Problem description
Set down all of the entries word for word, omitting the images they contain.

Stored data entries
══════

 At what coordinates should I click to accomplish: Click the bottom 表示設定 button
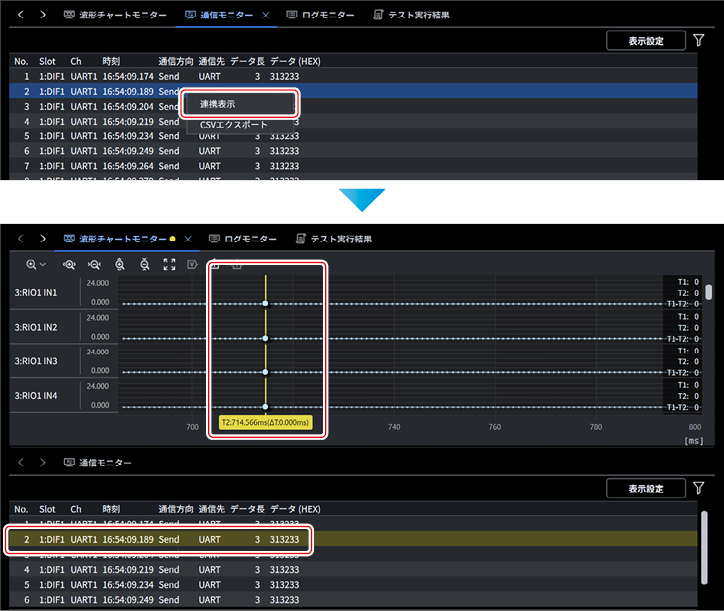coord(646,488)
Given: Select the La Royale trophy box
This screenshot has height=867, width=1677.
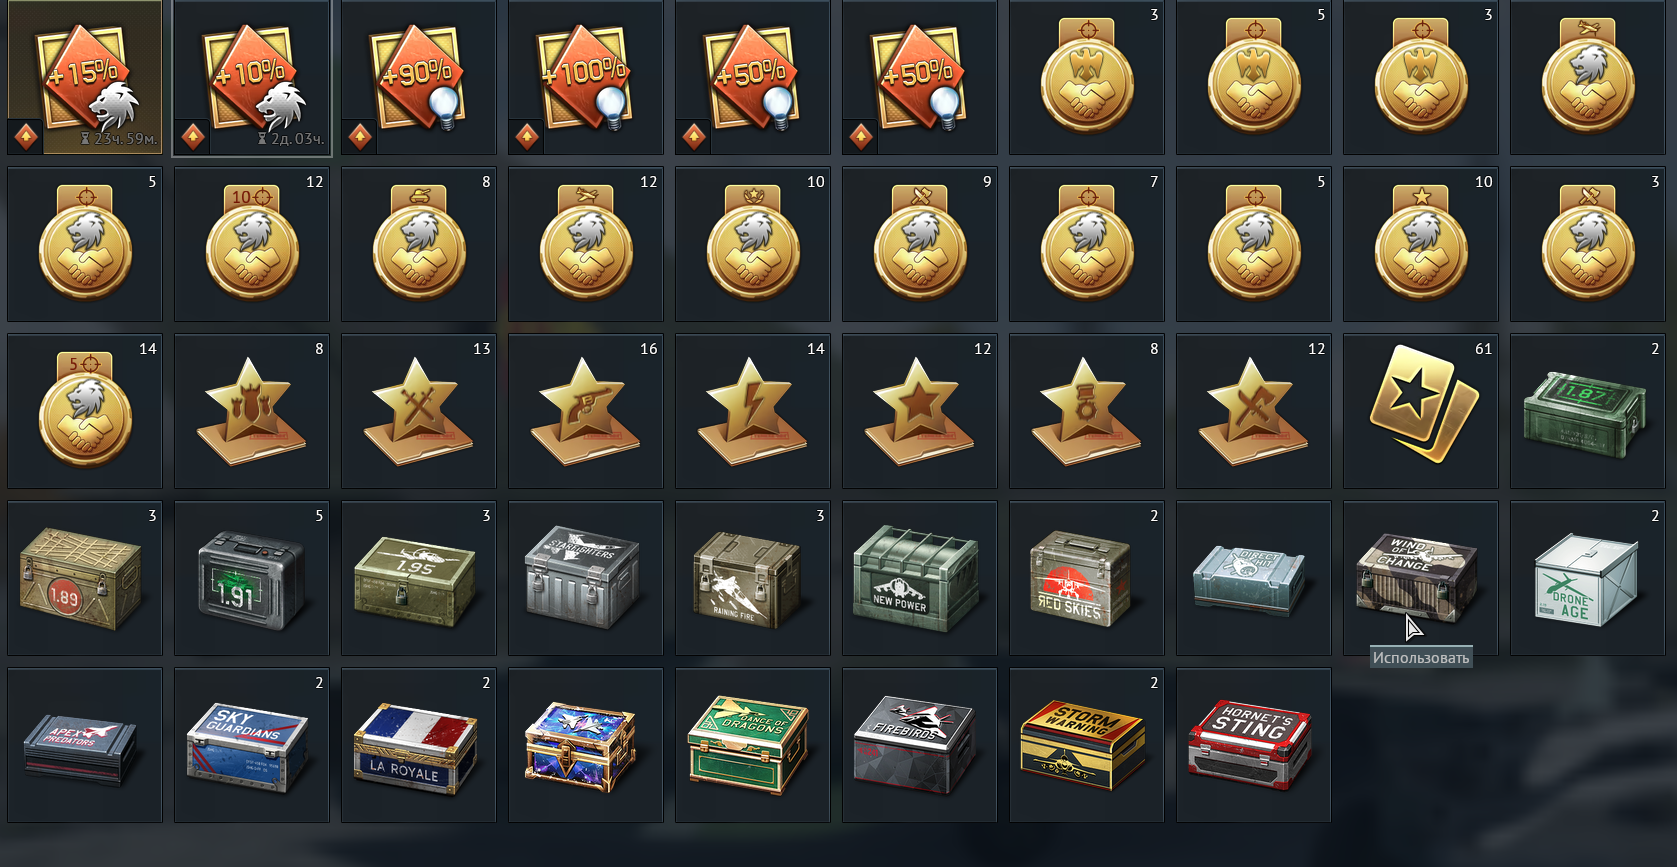Looking at the screenshot, I should pos(419,745).
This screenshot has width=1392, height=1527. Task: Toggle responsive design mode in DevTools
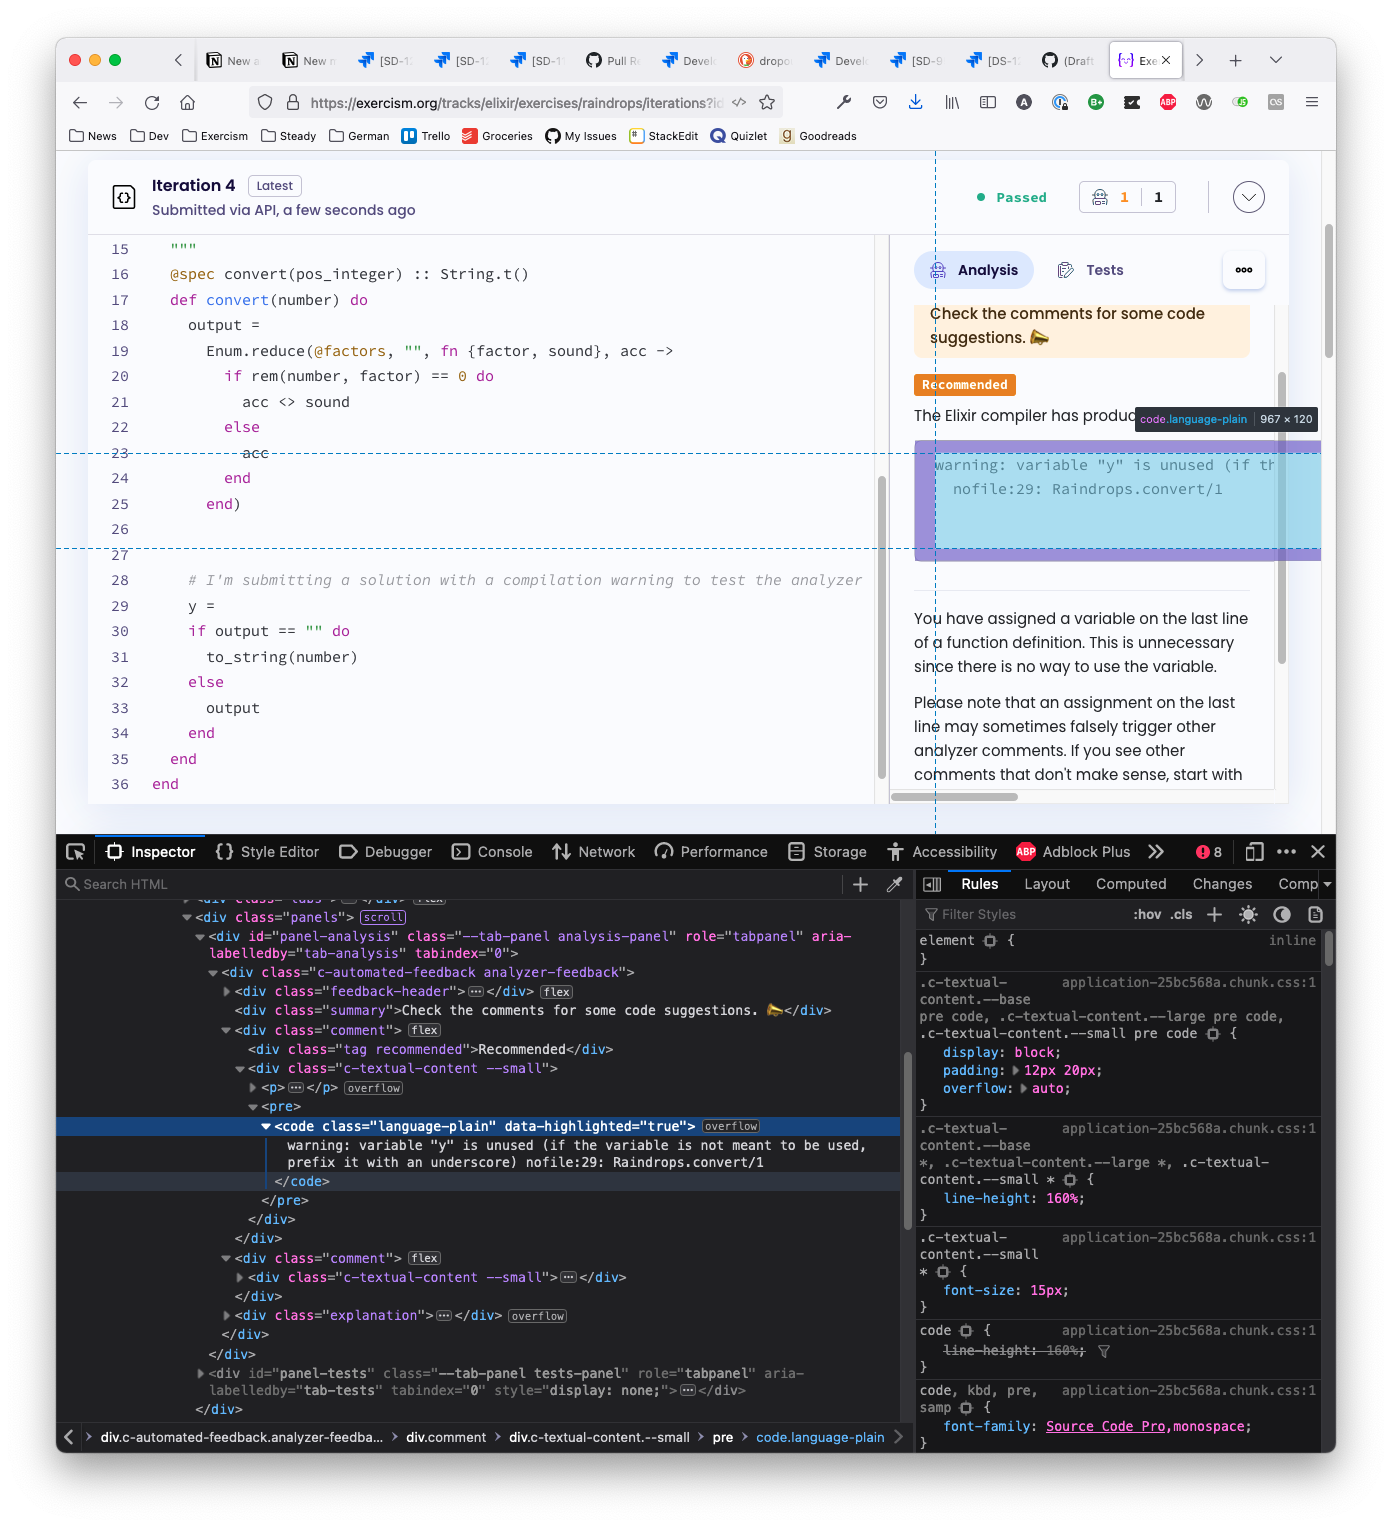(x=1253, y=851)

══════

Reply to the exercise
 At what coordinates should I click to accomplish: Click the bottom 表示設定 button
coord(646,488)
Given: Select the La Royale trophy box
This screenshot has height=867, width=1677.
Looking at the screenshot, I should pos(419,745).
This screenshot has width=1392, height=1527. Task: Toggle responsive design mode in DevTools
(x=1253, y=851)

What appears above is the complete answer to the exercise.